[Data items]
____
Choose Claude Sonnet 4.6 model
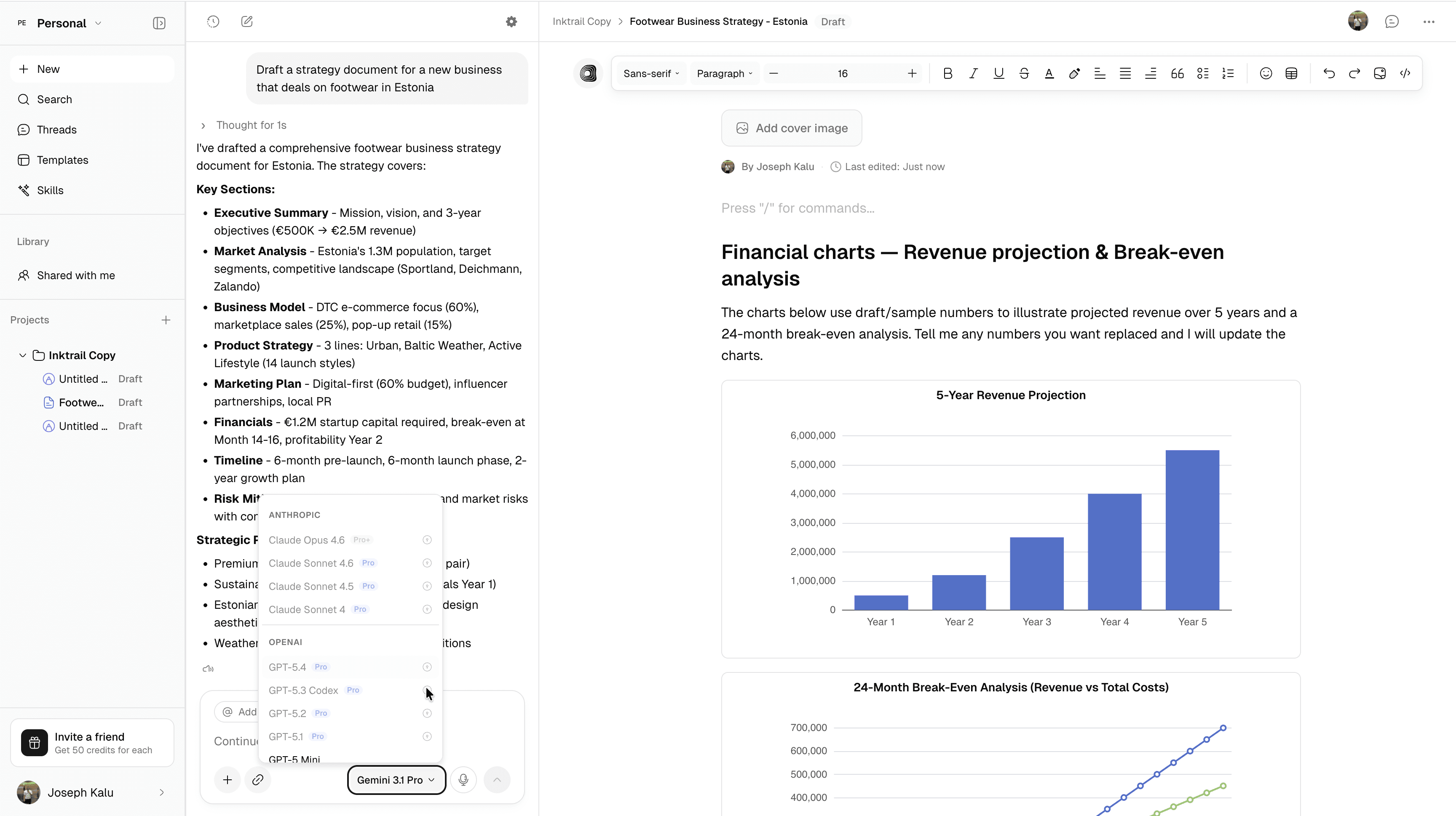The height and width of the screenshot is (816, 1456). 311,563
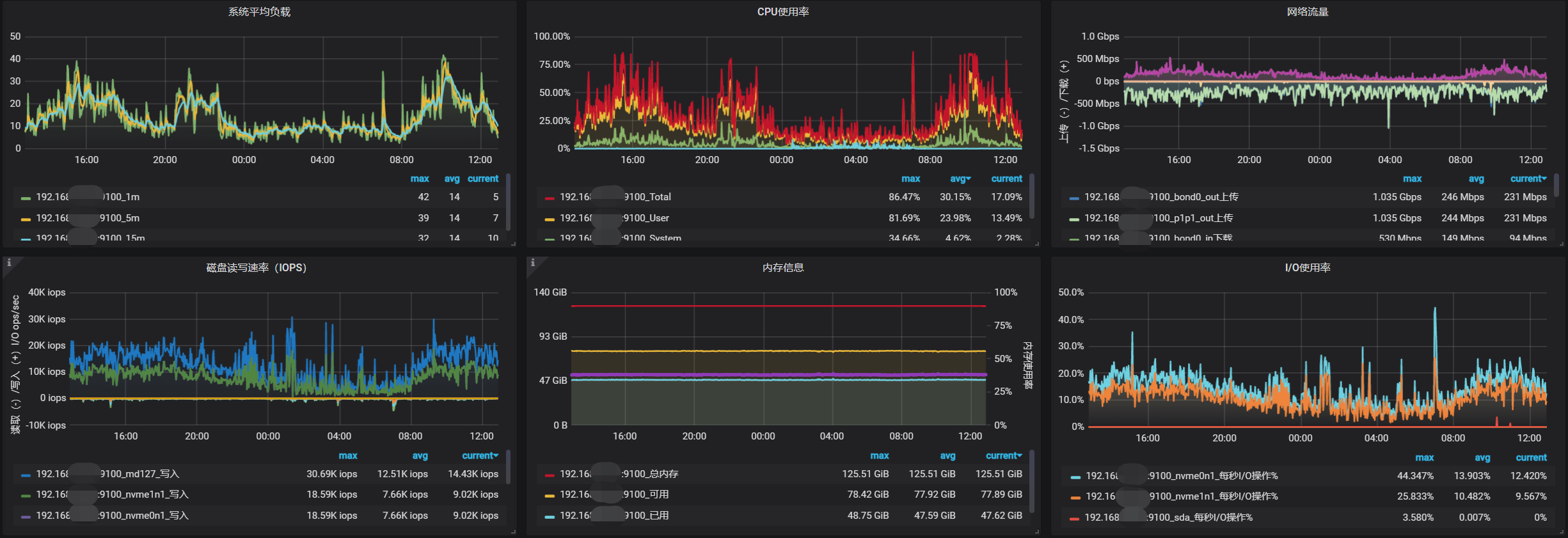Open the CPU使用率 panel title menu
Image resolution: width=1568 pixels, height=538 pixels.
click(783, 12)
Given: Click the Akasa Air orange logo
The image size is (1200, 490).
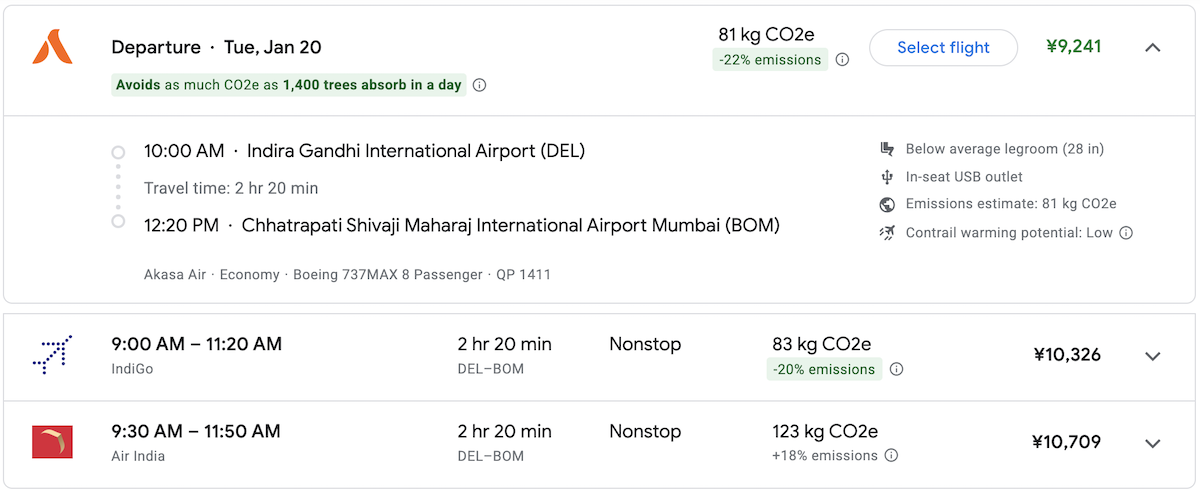Looking at the screenshot, I should coord(52,47).
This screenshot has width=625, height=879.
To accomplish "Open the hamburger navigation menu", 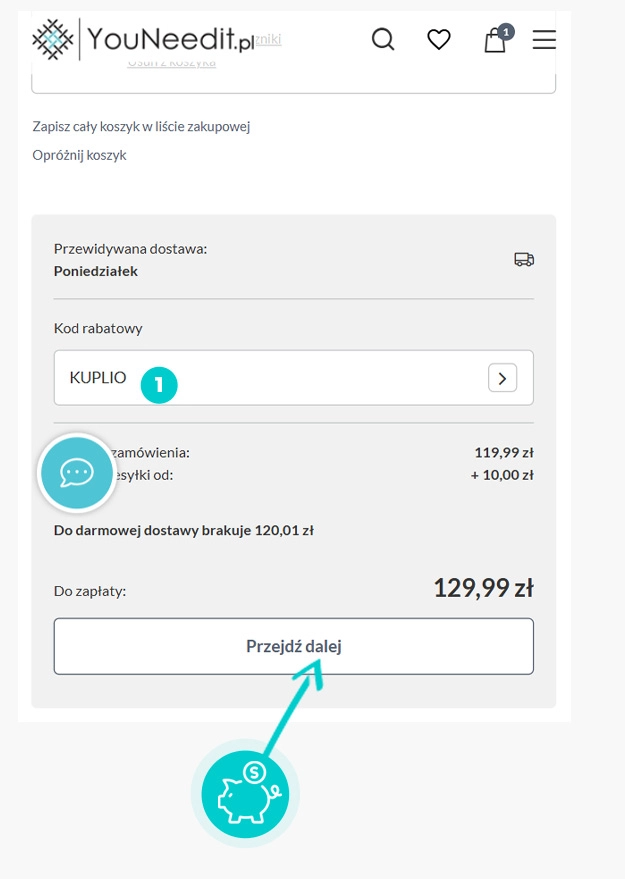I will (544, 40).
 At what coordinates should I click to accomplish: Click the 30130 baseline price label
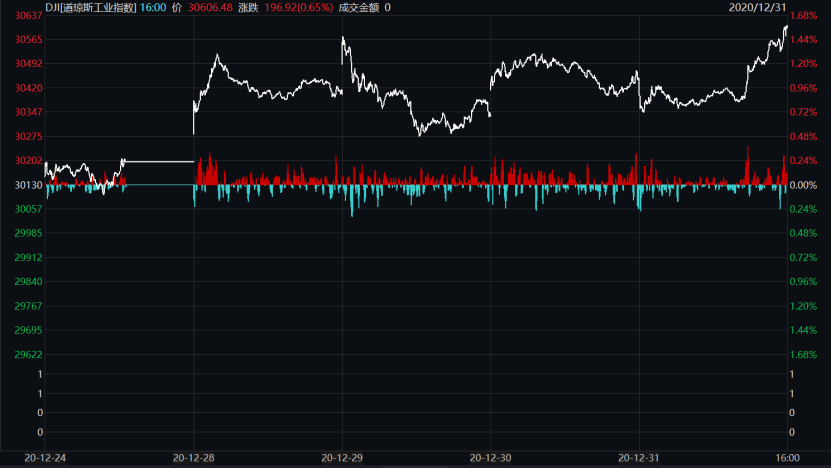click(x=29, y=185)
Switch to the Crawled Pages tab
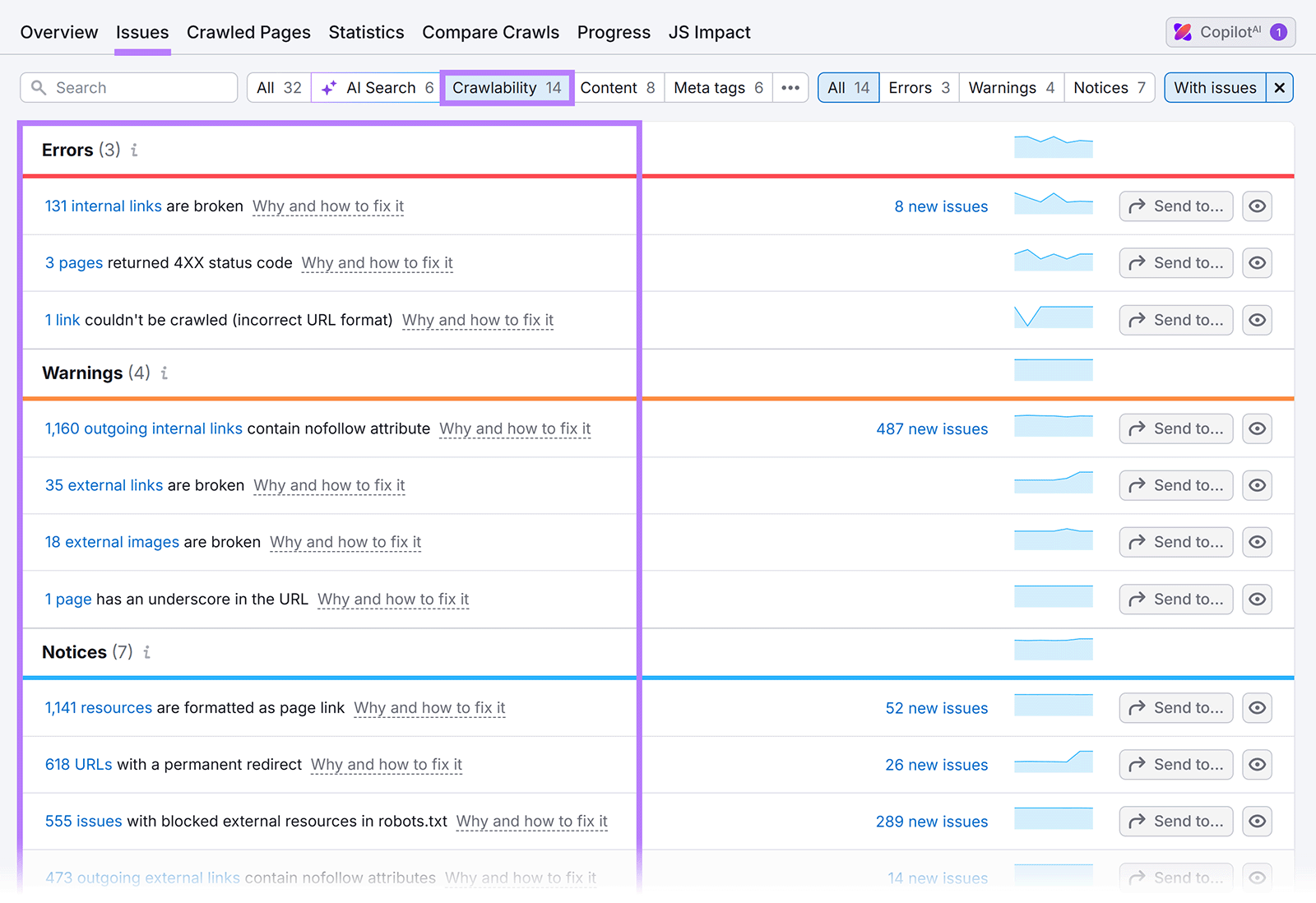 click(248, 32)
____
Goal —
Edit the items from the start through the line containing "Looking at the", changing "orange logo" to "orange emblem" and leaving everything else unchanged. Leave the pictures out of the answer.

Written reply —
Choose Claude Sonnet 4.6 model
The height and width of the screenshot is (816, 1456). 311,563
Open the CPU使用率 panel title menu
Image resolution: width=1568 pixels, height=538 pixels.
click(783, 12)
Given: Click the Akasa Air orange emblem
The image size is (1200, 490).
Looking at the screenshot, I should coord(52,47).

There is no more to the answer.